Pat, before May 24, 1977, was equally without money. He borrowed from his father and used his father's credit cards, just as Mike had done. Pat also borrowed from his younger brother and a friend. According to their father, by May 24, 1977, Mike and Pat, between them, owed him more than $15,000.


The evidence shows that for several months before May 24, 1977, Mike and Pat made preparations for the crime. These included making arrangements to impersonate Arizona Highway Patrol officers so as to be able to stop the Purolator van on the highway without arousing suspicion.

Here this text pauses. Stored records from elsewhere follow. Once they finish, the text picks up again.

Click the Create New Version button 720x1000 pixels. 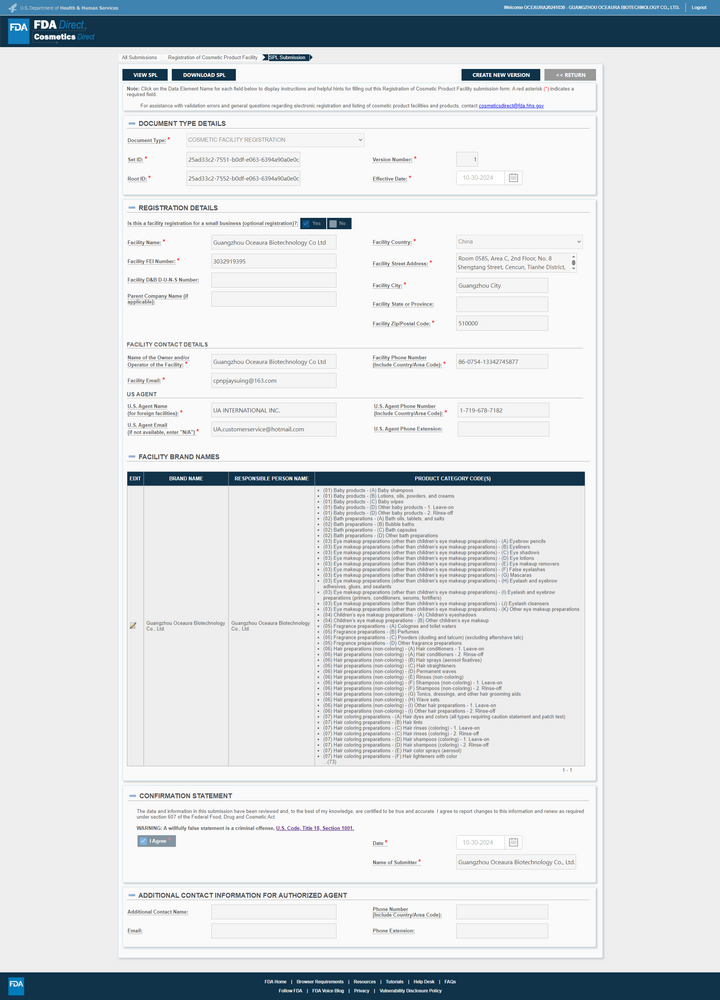tap(501, 75)
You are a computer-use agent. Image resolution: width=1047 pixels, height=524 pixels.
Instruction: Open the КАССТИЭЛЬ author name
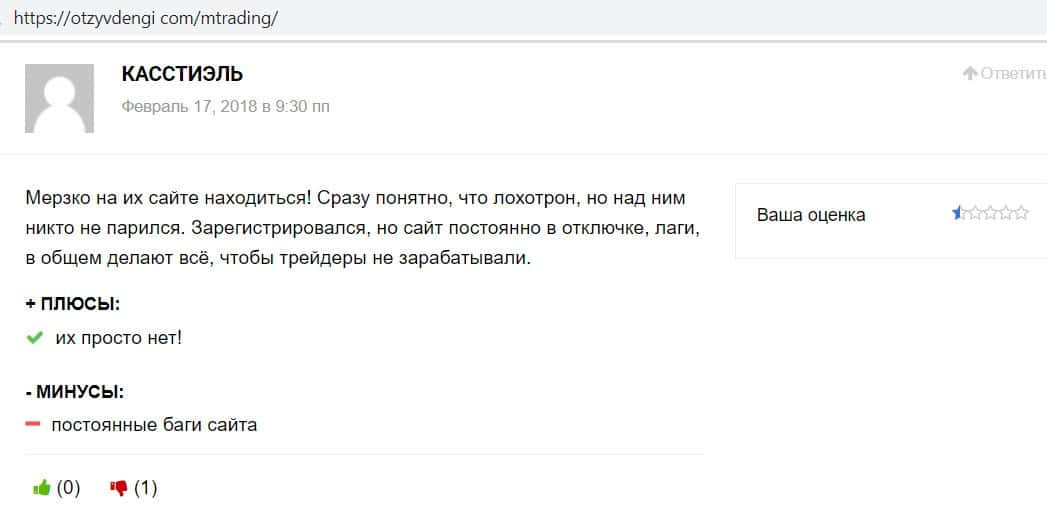[x=182, y=74]
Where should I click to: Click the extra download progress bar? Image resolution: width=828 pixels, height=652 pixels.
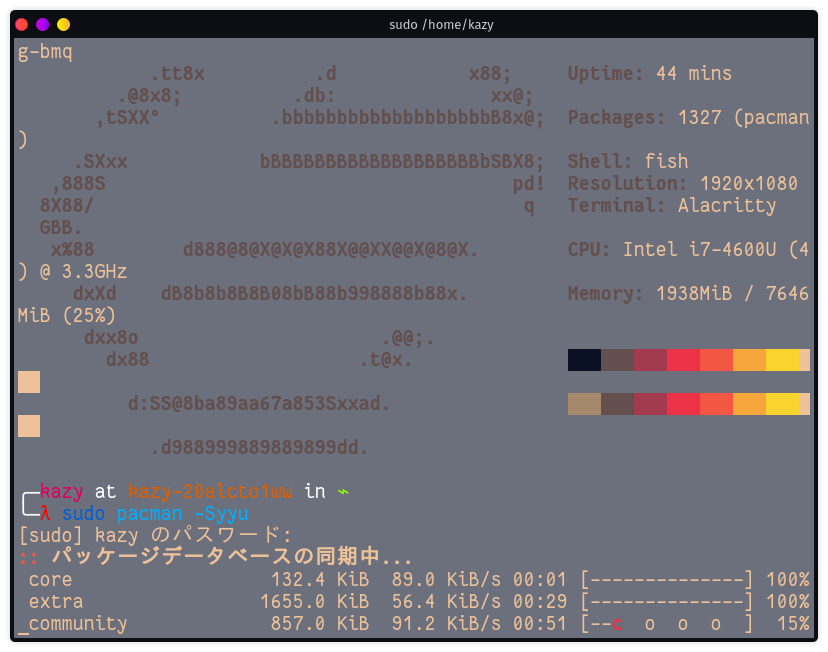[666, 602]
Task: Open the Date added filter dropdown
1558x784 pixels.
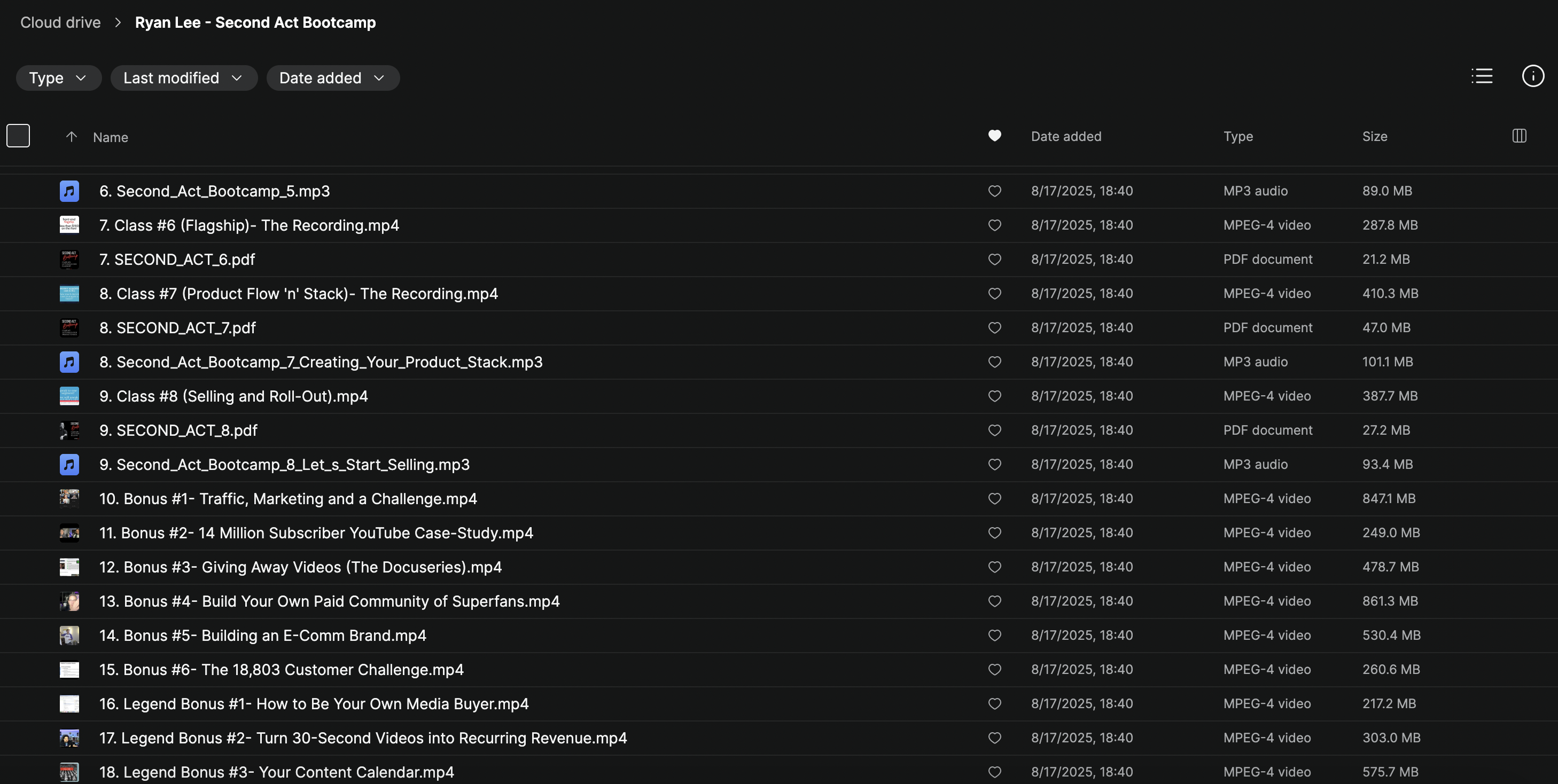Action: (333, 78)
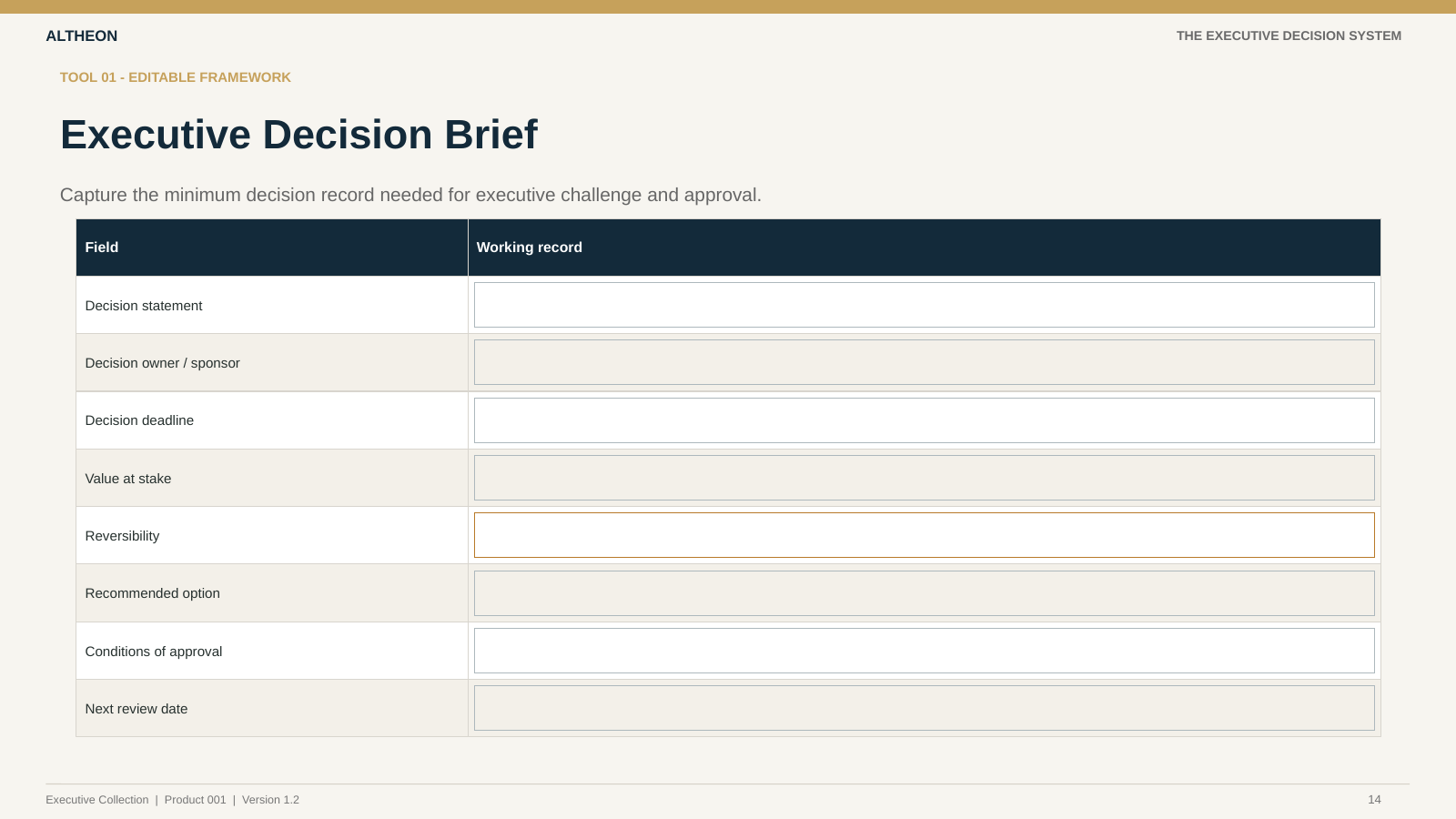1456x819 pixels.
Task: Click the Executive Decision Brief title
Action: (298, 135)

In December 1976, Mike and Pat leased two Chevrolet Malibu four-door sedans, one silver and one white, similar to those used by the Arizona Highway Patrol. They asked that the charge on the car for Mike be to the credit card of his father-in-law, and on the car for Pat to the credit card of his father. After taking possession of the cars, Mike and Pat equipped each car with a police-type siren activated by a toggle switch on the dashboard.

On February 1, 1977, Pat ordered a short wave radio "scanner" from a shop in a Phoenix suburb, an item of equipment frequently used by police. Pat also ordered a special item of scanner equipment, a digital frequency selector. A few days after February 1, 1977, Pat picked up and paid for the equipment he had ordered. Pat told the salesman to show the name of Mike on the invoice because Mike was furnishing the money. The jury could have found that Mike and Pat bought this equipment to enable them to determine at any time the number and location of highway patrol cars in the Highway 17 area north of Phoenix.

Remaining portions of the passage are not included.